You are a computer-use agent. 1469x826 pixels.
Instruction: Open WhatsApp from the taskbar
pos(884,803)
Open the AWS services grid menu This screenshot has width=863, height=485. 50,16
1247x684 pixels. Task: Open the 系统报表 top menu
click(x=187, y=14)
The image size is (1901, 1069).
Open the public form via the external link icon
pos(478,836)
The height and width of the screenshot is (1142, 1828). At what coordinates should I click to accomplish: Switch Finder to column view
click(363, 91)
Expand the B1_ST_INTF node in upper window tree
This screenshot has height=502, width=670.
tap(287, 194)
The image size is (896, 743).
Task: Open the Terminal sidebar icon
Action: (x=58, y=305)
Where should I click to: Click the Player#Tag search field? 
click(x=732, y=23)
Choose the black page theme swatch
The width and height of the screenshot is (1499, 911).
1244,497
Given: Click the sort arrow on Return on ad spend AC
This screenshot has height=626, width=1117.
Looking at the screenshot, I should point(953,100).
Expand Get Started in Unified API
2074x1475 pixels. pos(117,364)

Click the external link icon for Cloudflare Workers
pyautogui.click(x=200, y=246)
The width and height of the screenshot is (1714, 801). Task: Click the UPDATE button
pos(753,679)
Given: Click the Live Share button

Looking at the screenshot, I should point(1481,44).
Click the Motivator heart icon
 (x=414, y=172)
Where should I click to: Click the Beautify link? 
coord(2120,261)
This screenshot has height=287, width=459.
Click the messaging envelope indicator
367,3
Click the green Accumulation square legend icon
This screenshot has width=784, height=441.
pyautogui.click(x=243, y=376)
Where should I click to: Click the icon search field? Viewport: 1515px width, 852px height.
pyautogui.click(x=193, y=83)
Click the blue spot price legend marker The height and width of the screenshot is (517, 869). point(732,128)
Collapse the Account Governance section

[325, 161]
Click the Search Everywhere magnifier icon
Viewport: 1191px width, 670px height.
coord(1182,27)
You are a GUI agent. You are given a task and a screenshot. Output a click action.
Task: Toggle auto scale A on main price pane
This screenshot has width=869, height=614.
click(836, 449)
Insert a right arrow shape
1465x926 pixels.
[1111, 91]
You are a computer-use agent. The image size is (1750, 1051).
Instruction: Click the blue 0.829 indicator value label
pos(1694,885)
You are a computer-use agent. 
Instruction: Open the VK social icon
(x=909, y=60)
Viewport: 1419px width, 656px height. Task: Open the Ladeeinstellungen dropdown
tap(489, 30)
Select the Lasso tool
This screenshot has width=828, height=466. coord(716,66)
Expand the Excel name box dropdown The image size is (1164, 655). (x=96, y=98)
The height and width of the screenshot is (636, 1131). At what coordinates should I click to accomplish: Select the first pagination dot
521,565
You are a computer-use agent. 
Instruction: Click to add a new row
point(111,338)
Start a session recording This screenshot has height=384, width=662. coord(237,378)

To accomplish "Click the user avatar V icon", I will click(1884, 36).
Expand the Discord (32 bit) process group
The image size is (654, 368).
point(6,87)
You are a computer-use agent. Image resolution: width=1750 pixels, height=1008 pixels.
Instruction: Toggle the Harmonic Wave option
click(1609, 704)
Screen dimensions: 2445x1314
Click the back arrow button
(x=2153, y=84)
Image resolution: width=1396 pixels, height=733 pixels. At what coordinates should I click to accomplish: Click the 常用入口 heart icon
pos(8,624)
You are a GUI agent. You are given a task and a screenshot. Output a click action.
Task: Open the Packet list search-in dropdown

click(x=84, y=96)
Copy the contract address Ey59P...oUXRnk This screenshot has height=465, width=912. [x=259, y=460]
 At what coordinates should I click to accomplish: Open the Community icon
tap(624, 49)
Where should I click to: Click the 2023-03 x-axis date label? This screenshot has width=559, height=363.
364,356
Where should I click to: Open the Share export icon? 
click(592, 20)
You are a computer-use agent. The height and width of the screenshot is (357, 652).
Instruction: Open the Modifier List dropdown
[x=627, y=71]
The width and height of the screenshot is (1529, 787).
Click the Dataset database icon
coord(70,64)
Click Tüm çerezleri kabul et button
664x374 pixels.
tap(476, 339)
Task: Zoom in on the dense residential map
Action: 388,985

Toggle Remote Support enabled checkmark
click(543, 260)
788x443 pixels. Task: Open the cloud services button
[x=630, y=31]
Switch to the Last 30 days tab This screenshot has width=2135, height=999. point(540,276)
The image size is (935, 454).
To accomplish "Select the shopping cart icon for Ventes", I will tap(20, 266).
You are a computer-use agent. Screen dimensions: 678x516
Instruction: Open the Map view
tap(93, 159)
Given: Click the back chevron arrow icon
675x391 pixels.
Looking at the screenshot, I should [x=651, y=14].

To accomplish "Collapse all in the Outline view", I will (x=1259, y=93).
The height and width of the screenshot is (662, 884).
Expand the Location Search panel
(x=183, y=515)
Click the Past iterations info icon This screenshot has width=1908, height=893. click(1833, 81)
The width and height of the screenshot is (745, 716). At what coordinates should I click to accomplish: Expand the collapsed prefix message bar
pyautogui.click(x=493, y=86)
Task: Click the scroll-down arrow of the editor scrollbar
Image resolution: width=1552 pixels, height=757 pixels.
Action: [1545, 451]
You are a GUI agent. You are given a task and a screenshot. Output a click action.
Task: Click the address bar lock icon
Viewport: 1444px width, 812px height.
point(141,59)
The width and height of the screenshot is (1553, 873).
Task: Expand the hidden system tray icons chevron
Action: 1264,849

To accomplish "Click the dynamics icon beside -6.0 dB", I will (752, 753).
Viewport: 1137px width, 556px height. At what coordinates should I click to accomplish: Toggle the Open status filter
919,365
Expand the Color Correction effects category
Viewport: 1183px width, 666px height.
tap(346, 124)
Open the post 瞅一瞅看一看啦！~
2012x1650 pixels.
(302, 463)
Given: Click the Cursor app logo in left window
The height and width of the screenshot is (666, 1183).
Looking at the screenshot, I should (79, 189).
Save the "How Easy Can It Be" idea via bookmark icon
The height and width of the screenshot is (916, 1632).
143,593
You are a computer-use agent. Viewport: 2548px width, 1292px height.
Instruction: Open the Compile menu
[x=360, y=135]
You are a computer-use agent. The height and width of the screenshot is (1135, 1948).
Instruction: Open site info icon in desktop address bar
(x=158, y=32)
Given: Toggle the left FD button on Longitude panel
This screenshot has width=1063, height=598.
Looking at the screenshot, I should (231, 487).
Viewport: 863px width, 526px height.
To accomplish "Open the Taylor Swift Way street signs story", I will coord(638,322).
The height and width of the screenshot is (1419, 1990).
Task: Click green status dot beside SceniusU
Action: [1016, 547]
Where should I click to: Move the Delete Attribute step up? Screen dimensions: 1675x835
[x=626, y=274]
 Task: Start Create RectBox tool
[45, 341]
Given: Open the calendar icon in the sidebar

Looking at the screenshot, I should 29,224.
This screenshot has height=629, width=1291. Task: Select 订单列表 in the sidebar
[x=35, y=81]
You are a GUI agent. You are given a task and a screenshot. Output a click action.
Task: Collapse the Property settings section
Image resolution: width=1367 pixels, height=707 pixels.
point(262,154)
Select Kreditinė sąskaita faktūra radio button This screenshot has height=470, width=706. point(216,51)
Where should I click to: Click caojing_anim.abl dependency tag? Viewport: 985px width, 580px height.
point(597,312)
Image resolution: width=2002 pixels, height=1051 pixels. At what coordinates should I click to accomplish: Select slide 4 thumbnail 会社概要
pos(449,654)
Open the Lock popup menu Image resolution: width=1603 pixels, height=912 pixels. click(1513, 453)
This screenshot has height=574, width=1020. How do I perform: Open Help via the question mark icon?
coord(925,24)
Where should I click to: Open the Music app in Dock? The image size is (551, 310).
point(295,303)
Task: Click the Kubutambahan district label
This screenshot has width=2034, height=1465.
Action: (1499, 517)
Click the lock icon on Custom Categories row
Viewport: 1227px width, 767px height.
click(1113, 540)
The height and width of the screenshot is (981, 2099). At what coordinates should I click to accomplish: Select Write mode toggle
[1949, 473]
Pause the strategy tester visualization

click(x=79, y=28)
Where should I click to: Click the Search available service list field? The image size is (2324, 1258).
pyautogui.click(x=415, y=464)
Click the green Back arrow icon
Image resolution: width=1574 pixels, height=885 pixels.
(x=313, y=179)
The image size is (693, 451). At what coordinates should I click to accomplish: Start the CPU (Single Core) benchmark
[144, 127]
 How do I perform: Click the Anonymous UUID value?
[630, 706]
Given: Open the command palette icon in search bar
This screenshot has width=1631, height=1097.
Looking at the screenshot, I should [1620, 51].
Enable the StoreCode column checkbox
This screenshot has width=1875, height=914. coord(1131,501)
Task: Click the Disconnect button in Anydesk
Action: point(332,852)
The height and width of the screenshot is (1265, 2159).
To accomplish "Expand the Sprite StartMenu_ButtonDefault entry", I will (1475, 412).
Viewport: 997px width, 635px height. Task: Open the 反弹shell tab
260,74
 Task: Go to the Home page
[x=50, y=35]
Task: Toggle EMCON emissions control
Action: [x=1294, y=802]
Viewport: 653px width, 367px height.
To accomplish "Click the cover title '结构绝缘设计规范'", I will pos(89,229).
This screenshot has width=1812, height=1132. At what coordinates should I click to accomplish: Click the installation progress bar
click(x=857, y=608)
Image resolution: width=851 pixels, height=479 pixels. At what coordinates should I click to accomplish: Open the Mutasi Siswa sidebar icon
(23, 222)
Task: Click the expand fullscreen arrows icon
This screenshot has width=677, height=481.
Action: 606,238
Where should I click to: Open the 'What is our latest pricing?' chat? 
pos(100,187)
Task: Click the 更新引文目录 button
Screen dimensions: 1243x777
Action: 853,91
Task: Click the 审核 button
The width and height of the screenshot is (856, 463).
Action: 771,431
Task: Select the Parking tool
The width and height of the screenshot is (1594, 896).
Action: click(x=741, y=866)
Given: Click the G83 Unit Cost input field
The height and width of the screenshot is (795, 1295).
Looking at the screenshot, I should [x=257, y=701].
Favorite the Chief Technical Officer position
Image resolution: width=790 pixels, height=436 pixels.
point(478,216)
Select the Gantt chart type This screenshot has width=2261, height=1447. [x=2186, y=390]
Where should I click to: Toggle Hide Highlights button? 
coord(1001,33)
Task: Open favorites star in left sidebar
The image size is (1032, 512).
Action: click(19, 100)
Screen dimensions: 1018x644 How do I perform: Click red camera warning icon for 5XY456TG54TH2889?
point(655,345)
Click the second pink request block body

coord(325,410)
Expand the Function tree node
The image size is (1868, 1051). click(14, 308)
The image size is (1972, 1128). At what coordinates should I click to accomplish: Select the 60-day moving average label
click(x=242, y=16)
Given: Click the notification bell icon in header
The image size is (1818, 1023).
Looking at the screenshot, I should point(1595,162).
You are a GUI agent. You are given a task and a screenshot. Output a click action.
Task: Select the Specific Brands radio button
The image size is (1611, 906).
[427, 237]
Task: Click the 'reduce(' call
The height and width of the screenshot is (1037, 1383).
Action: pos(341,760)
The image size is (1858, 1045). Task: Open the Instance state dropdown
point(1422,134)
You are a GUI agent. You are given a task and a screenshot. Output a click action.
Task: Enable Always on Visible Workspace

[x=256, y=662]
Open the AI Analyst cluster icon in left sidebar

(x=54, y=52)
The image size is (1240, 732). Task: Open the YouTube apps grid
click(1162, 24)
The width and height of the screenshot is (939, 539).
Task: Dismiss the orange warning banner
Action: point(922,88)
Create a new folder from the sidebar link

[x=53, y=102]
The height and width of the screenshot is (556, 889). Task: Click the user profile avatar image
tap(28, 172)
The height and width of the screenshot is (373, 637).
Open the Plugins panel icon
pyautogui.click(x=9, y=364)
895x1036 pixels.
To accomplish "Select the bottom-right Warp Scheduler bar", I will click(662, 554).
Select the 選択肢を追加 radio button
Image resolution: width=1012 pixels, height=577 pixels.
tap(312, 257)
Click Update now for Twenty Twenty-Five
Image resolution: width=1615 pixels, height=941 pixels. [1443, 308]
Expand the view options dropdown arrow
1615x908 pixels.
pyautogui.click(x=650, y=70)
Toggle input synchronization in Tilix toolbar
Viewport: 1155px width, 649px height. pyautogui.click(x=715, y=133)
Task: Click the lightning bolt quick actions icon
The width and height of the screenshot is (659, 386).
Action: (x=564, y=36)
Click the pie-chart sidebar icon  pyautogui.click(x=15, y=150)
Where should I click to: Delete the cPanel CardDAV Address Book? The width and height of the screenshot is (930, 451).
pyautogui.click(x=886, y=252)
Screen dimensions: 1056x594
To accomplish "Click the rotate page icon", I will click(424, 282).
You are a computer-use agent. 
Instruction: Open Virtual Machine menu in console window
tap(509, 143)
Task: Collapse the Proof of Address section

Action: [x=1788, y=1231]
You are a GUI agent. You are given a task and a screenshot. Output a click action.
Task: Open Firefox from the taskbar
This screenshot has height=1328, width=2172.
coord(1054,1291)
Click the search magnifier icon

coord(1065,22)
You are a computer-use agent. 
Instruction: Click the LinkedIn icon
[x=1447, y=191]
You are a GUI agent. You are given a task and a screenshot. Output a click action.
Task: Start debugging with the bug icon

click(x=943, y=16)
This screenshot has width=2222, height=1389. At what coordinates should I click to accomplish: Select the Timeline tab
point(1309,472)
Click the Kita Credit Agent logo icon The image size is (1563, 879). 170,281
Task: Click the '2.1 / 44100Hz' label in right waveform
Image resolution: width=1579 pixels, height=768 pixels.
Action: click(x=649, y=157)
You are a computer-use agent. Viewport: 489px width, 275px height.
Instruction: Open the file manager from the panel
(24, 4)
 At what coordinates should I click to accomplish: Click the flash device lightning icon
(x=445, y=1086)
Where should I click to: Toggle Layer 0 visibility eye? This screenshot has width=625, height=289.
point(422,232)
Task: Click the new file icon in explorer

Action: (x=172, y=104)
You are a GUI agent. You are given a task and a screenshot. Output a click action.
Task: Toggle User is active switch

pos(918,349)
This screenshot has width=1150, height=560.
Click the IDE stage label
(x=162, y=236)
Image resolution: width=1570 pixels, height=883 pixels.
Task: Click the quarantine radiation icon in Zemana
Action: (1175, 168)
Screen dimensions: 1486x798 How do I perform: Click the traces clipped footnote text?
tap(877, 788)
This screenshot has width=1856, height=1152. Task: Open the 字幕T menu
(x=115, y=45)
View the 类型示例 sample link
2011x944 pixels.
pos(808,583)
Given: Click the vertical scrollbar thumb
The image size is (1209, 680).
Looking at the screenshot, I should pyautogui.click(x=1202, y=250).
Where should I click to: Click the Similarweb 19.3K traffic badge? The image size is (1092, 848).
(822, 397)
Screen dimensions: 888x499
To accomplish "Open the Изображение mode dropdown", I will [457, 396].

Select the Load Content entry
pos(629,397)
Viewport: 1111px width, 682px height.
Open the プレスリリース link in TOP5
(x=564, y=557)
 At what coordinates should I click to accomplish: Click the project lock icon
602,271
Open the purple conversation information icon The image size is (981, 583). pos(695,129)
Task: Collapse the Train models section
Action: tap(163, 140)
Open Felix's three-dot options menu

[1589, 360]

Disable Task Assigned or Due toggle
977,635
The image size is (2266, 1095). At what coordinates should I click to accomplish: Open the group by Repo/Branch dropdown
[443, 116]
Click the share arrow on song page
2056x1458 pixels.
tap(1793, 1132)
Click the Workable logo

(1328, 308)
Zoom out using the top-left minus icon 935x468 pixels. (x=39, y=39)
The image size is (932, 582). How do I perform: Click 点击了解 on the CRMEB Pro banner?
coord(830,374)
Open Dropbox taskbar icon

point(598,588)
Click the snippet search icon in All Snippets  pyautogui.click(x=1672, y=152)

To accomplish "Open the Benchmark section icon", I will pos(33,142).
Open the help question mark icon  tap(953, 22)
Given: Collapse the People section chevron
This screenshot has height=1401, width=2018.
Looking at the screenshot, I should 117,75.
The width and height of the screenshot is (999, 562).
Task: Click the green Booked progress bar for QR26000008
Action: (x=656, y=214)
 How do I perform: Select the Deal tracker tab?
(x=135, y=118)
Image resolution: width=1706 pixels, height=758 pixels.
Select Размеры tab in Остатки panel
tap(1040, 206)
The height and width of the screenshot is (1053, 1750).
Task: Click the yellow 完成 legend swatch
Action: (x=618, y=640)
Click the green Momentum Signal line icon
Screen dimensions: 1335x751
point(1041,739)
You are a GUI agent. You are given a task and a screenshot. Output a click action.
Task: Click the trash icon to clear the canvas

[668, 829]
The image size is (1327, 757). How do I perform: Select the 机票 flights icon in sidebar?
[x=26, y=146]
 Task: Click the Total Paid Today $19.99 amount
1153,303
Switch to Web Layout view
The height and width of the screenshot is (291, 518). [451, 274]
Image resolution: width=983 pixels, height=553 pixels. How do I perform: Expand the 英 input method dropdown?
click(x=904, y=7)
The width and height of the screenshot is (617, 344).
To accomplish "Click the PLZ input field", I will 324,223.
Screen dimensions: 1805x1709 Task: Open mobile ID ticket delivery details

- - - -

From the material above, set down exactly the lines starting at the one with "Image resolution: width=2002" and ending at the one with "Task: Click the Kubutambahan district label", end lines included.

Image resolution: width=2002 pixels, height=1051 pixels. At what coordinates should I click to accomplish: Select slide 4 thumbnail 会社概要
pos(449,654)
Open the Lock popup menu Image resolution: width=1603 pixels, height=912 pixels. click(1513, 453)
This screenshot has height=574, width=1020. How do I perform: Open Help via the question mark icon?
coord(925,24)
Where should I click to: Open the Music app in Dock? The image size is (551, 310).
point(295,303)
Task: Click the Kubutambahan district label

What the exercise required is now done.